Karikatur einer Person über gemusterten Boden laufend

Wenn alte Gefühle mein Heute bestimmen

Im Immanuel-Gebet Jesus begegnen

Sabrina (Name und Situation geändert) kommt in die Seelsorge, weil sie immer wieder in Paniklöcher stürzt: „Ich schaffe das alles nicht! Ich bin nicht gut genug! Besser, ich schmeiße alles hin!“ Sie ist eine in Teilzeit tätige erfolgreiche Geschäftsfrau, eine warmherzige Ehefrau und Mutter und geschätzte Mitarbeiterin in ihrer Gemeinde. Ihr Leben ist geordnet. Äußerlich schafft sie die Anforderungen ihres Alltags ohne Probleme. Sie nimmt sich in angemessener Weise freie Zeiten, Auszeiten und Urlaube allein und mit der Familie. Es scheint keinen äußeren Grund für ihr tiefes Überforderungsgefühl zu geben. Sabrina ist kein „Fall“ für einen Ordnungscoach oder ein Zeitplanseminar.

Wir bitten Jesus, dass er die Wurzel dieser Gefühle aufzeigt. Im Gebet erinnert er Sabrina daran, wie ihre depressive Mutter immer wieder drohte, sich umzubringen - oder die Kinder. Der Vater stand hilflos daneben und zog sich in sich selbst zurück. Die kleine Sabrina und ihre Geschwister waren weitgehend sich selbst überlassen. Natürlich waren die Kinder damit überfordert! Die grundlegende Überforderung liegt zuallererst darin, dass es kein verlässliches emotionales Gegenüber für die Kinder gab, niemanden, an den sie sich sicher und tief hätten binden können. Sie mussten meist mit ihren eigenen Gefühlen und kindlichen Ängsten alleine zurechtkommen. Und wie überwältigend solche Ängste werden können, weil ein Kind Alltagssituationen nicht überblicken und verstehen kann, wie Erwachsene es könnten! Zudem fühlte Sabrina, wie Kinder es oft tun, eine Verantwortung für die Mutter: Was muss ich tun, damit es ihr besser geht? War da vielleicht auch Verantwortung für den Vater, für die Geschwister? Und trotzdem musste Sabrina immer wieder erfahren, dass sie nicht genügend tun konnte, um die Situation zu ändern. Zu viel! Zu schwer! Ich bin nicht gut genug! Das alles überfordert mich heillos! Es wurde klar, dass dieses Gefühl aus Sabrinas Vergangenheit stammte und nicht primär aus der Gegenwart.

Sabrinas Erfahrung ist keine Ausnahme. Immer wieder erleben wir, dass alte ungelöste Gefühle unsere Wahrnehmung einer heutigen Situation bestimmen, auch wenn das der Realität gar nicht entspricht. Irgendein kleineres oder größeres Element der heutigen Erfahrung erinnert uns unbewusst an damals. Es geschieht eine Aktualisierung der damaligen Erfahrung: Wir fühlen dann in der heutigen Situation ganz ähnlich, wie wir damals gefühlt haben. Das geschieht auch, wenn die heutige Situation in wesentlichen Elementen ganz anders gelagert ist. So ist Sabrina heute von ihrem Alltag in der Regel nicht überfordert. Sie hat auch viele Erlebnisse von Erfolg und Gelingen. Aber manchmal gibt es doch stressige Situationen oder sie ist einfach müde nach einigen intensiven Tagen. Dieser Stress oder diese Müdigkeit wirken als Auslöser, die die alten Gefühle unbewusst hochholen: Ich schaffe das alles nicht. Ich bin nicht gut genug!

BEREITGESTELLTE ZEILEN >>
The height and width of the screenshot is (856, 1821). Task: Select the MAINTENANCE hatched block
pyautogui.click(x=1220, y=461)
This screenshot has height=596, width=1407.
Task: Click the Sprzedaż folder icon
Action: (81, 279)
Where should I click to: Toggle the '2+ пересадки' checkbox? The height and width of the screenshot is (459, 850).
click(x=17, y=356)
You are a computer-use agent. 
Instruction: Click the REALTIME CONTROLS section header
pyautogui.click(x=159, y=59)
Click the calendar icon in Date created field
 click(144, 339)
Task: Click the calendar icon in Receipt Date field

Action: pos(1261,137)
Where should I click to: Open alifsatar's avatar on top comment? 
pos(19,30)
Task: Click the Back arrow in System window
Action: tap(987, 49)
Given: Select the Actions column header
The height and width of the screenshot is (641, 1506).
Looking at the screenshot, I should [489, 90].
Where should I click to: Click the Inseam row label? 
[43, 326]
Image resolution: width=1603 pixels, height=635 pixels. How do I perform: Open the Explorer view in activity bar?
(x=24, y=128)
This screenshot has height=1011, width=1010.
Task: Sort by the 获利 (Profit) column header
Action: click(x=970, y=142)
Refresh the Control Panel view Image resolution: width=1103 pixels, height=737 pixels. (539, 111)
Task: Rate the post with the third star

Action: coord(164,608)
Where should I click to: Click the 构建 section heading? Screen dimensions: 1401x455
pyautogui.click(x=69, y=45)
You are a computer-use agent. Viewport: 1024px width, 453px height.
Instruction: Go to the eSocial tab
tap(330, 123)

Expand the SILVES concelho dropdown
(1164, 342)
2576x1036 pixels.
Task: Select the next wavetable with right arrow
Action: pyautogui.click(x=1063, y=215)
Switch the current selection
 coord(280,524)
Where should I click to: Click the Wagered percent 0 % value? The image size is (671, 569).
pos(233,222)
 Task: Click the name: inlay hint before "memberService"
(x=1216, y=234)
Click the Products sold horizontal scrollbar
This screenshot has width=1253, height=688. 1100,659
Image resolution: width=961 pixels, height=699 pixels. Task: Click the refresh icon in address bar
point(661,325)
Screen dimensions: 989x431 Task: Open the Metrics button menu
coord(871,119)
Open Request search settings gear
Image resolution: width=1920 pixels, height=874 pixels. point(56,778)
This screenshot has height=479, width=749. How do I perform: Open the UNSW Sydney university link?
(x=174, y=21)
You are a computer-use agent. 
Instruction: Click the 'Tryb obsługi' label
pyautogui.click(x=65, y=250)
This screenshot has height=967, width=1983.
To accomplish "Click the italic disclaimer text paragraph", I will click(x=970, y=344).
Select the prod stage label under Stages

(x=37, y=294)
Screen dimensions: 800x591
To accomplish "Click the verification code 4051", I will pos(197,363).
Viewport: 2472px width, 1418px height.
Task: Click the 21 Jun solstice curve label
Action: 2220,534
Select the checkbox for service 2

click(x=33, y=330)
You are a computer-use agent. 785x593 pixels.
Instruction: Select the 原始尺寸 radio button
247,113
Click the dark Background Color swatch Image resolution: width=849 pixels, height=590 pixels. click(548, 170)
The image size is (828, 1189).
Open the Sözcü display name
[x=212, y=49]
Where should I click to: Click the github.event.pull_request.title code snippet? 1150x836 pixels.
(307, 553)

AUFGABE >>
Wie könnte der Text über alte Gefühle und das Immanuel-Gebet weitergehen? Fahre damit im Anschluss an seinen letzten Satz fort. Die Zeilen werden hier nicht gebraucht.

ANTWORT >>
Neben solch alten Gefühlen, die auf heute übertragen werden, gibt es auch das Phänomen innerer Überzeugungen, die unser Verhalten und unsere Deutungen des Lebens bestimmen und uns unter Druck bringen. Wir nehmen sie als „innere Antreiber“ wahr. Diese Überzeugungen sind oft ebenfalls in der Kindheit entstanden, sind von uns aber so verinnerlicht worden, dass sie uns heute meist gar nicht mehr bewusst sind. Häufige Antreiber waren oder sind z.B.: Sei stark! Sei perfekt! Mach es allen recht! Streng dich an! Mach schnell! Wer sich so verhält, bekommt Anerkennung und Zuwendung.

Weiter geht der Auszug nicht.